Soft power is the capability to use economic or cultural influence to shape the preferences of other countries. Hard power is the use of a coercive approach to international relations. Of course, hard power usually matters more in the end but the two types overlap and integrate in kind and effect to become “diplomacy.” In a clever reversal of Clausewitz’ famous dictum, China’s first Premier Zhou Enlai once quipped, “All diplomacy is a continuation of war with other means.” In the particular situation of the South China Sea and Southeast Asia, soft power may win the contest without hard power coming into play — at least explicitly. The United States is clearly the superior military power — both overall and in the South China Sea specifically, although China is eroding the U.S. advantage there.
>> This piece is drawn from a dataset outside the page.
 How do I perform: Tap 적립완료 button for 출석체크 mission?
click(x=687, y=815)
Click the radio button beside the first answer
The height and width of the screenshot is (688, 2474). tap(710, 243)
But China seems to be gaining the soft power advantage by virtue of its geographic position as a permanent part of Asia and its burgeoning economic largesse.

The United States has consistently and strenuously argued to its allies, friends, and any others that will listen that China wants hegemony in the South China Sea and to that end is “militarizing” the features it occupies; bullying its rival claimants; threatening freedom of navigation; violating, as well as trying to revise the applicable international law and order; and thus generating instability.

China has its own narrative. Beijing counters that it is only exercising its right to defend its territory, just as other claimants are doing; that it is not threatening and will not threaten commercial freedom of navigation; and that it is willing to negotiate disputes bilaterally as agreed in the 2002 ASEAN-China Declaration on the Conduct of the Parties in the South China Sea as well as willing to enter into provisional arrangements of a practical nature to harvest resources in the disputed areas (as called for in the UN Convention on the Law of the Sea, or UNCLOS). China claims that it is the United States — an outsider and non-party to UNCLOS — that is creating instability with its provocative military presence, intelligence probes, and Freedom of Navigation Operations (FONOPs), because Washington wants to continue its hegemony in the region, including the South China Sea.

China’s soft power campaign has made progress in winning some ASEAN nations to its side on these issues — like Cambodia, Laos, and perhaps Myanmar. Beijing has even made surprising inroads with U.S. allies Thailand and the Philippines. It has caused others like Brunei, Malaysia, and even U.S. strategic partner Singapore to hedge and waffle. Vietnam is clearly in the U.S. camp, and the de facto leader of Southeast Asia, Indonesia, seems to be leaning more that way.